*Problem to solve*. Reproduce the material verbatim from the line containing "This screenshot has width=1903, height=934." to the line containing "Action: 771,346", including both of those lines.
START Source data
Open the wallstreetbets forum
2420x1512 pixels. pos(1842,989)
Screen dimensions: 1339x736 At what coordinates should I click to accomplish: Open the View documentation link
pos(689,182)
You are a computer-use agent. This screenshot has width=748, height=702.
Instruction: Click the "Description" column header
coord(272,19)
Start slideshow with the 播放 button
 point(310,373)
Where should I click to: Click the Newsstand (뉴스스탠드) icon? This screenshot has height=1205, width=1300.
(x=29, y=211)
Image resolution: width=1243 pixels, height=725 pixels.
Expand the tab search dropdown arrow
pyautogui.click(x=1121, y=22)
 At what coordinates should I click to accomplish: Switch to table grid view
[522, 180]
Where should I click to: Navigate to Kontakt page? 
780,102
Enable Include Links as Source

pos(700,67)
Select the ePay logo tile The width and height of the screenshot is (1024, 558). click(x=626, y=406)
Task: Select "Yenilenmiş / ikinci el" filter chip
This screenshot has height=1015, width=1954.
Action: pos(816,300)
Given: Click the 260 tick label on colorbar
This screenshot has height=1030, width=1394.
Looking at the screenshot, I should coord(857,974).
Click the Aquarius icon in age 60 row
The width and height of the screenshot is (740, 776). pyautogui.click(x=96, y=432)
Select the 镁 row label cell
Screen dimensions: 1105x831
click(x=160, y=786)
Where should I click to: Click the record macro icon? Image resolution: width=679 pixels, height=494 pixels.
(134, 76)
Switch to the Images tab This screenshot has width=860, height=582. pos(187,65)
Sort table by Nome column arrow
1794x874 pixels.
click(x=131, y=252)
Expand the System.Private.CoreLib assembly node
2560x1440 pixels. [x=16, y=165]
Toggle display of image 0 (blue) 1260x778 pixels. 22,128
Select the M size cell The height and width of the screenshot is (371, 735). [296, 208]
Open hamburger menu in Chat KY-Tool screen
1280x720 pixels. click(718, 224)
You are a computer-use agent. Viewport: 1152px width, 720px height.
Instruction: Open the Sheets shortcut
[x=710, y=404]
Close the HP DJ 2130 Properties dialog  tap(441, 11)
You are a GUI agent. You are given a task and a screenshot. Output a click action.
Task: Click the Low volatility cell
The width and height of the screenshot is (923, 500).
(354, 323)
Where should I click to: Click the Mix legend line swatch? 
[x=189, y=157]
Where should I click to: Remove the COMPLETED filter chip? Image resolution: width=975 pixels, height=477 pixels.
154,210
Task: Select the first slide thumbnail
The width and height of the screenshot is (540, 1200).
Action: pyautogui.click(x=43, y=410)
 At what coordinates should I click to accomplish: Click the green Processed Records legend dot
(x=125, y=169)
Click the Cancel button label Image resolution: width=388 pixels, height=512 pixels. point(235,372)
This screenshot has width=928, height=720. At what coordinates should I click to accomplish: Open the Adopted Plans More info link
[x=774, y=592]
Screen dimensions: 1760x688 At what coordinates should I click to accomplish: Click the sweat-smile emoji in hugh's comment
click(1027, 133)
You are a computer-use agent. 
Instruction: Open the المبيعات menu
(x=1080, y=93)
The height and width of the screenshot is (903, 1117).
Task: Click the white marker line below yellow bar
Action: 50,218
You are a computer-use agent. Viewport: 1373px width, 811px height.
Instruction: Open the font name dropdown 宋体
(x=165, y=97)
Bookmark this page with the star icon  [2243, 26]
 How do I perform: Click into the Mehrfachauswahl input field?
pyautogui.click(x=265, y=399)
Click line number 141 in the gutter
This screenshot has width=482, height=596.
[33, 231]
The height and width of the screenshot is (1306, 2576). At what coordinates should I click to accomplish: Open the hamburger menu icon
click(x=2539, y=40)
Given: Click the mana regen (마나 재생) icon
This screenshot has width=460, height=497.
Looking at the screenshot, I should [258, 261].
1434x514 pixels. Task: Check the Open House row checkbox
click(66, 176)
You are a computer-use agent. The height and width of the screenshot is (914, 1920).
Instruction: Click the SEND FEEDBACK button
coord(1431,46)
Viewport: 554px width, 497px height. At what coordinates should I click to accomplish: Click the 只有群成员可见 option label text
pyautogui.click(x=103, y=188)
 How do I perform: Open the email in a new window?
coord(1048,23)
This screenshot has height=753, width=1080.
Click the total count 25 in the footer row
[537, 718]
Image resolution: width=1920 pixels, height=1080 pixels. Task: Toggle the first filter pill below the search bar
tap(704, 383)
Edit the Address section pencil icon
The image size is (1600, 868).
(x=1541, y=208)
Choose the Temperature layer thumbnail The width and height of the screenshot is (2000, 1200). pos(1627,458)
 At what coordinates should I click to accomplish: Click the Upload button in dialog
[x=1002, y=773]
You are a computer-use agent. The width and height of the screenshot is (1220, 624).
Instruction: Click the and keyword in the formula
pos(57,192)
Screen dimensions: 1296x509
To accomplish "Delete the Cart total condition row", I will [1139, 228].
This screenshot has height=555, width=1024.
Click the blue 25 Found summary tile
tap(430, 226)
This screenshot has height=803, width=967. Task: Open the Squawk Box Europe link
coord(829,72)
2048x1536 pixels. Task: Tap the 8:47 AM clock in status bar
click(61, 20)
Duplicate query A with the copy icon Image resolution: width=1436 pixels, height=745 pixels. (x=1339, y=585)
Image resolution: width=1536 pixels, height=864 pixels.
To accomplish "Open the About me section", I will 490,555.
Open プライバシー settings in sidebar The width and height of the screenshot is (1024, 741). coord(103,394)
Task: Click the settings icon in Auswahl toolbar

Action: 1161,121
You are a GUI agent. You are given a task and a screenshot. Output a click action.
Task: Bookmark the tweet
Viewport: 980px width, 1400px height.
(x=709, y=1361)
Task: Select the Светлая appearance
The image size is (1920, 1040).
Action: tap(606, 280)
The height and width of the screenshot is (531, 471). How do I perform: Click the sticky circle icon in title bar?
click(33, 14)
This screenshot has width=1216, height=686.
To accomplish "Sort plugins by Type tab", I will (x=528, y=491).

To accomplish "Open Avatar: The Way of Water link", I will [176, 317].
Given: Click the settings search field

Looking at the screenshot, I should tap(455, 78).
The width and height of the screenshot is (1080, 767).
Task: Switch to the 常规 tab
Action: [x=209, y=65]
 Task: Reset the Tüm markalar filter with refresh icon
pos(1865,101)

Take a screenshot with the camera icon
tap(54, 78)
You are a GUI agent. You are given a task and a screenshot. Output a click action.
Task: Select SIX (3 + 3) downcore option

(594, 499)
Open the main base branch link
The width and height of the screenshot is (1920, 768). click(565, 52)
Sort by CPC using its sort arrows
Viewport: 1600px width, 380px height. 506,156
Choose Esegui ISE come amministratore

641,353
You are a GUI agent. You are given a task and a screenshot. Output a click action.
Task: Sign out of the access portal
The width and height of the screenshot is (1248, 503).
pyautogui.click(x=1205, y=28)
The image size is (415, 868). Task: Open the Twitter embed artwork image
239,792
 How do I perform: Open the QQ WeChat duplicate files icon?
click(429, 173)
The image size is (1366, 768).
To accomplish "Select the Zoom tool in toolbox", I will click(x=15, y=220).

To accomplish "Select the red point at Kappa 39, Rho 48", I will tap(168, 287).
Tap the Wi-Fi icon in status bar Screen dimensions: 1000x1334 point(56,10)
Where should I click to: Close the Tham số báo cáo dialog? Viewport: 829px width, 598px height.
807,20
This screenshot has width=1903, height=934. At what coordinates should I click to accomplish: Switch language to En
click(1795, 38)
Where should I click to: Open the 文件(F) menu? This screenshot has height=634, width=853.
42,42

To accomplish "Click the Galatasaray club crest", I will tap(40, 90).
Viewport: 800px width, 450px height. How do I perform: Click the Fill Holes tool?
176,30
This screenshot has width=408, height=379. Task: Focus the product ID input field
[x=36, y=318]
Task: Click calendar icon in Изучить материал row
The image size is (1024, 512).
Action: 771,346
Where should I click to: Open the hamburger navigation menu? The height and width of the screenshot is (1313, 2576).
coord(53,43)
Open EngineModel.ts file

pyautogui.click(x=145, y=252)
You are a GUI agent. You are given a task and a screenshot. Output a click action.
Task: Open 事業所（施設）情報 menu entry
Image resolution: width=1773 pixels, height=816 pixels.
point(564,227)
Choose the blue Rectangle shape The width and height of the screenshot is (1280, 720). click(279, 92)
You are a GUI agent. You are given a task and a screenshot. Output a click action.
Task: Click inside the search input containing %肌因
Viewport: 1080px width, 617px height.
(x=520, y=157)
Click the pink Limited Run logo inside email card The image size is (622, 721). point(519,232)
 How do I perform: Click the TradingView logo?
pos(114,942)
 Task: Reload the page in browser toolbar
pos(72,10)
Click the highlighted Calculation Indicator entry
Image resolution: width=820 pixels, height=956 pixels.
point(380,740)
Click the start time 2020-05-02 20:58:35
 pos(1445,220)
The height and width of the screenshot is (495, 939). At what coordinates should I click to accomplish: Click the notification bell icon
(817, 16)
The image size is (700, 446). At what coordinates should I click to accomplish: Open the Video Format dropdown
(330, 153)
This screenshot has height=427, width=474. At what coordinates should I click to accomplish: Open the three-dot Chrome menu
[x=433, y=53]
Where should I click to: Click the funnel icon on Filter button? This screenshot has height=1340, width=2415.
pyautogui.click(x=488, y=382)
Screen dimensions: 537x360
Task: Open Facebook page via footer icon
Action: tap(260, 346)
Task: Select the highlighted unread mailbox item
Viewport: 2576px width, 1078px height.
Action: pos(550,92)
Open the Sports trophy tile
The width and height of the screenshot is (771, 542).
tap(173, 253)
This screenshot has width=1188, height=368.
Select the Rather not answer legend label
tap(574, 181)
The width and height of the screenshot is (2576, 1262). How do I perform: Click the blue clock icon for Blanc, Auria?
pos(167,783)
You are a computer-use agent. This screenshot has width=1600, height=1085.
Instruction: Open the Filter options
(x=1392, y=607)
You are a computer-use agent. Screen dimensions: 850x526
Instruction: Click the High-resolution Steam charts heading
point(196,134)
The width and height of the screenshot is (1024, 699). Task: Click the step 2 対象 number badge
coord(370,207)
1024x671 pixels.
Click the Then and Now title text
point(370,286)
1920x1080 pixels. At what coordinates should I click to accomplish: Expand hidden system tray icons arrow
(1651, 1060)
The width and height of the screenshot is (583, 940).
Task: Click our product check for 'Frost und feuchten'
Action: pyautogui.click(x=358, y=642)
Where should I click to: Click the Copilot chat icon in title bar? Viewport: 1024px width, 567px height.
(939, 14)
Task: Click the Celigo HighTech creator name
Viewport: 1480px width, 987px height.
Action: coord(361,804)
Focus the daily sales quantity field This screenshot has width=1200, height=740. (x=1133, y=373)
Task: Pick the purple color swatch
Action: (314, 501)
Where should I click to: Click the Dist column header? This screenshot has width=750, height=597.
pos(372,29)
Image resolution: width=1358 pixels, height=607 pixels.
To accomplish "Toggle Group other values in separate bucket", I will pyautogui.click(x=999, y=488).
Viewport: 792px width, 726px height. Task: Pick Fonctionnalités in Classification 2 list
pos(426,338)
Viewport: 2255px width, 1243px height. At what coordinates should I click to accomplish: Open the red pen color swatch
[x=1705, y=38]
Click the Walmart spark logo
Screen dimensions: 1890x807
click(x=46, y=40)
END Source data
*Solution to this exercise*.
This screenshot has width=1903, height=934. At what coordinates should I click to accomplish: Switch language to En
click(1795, 38)
Where should I click to: Open the 文件(F) menu? This screenshot has height=634, width=853.
42,42

To accomplish "Click the Galatasaray club crest", I will tap(40, 90).
Viewport: 800px width, 450px height. How do I perform: Click the Fill Holes tool?
176,30
This screenshot has width=408, height=379. Task: Focus the product ID input field
[x=36, y=318]
Task: Click calendar icon in Изучить материал row
The image size is (1024, 512).
Action: 771,346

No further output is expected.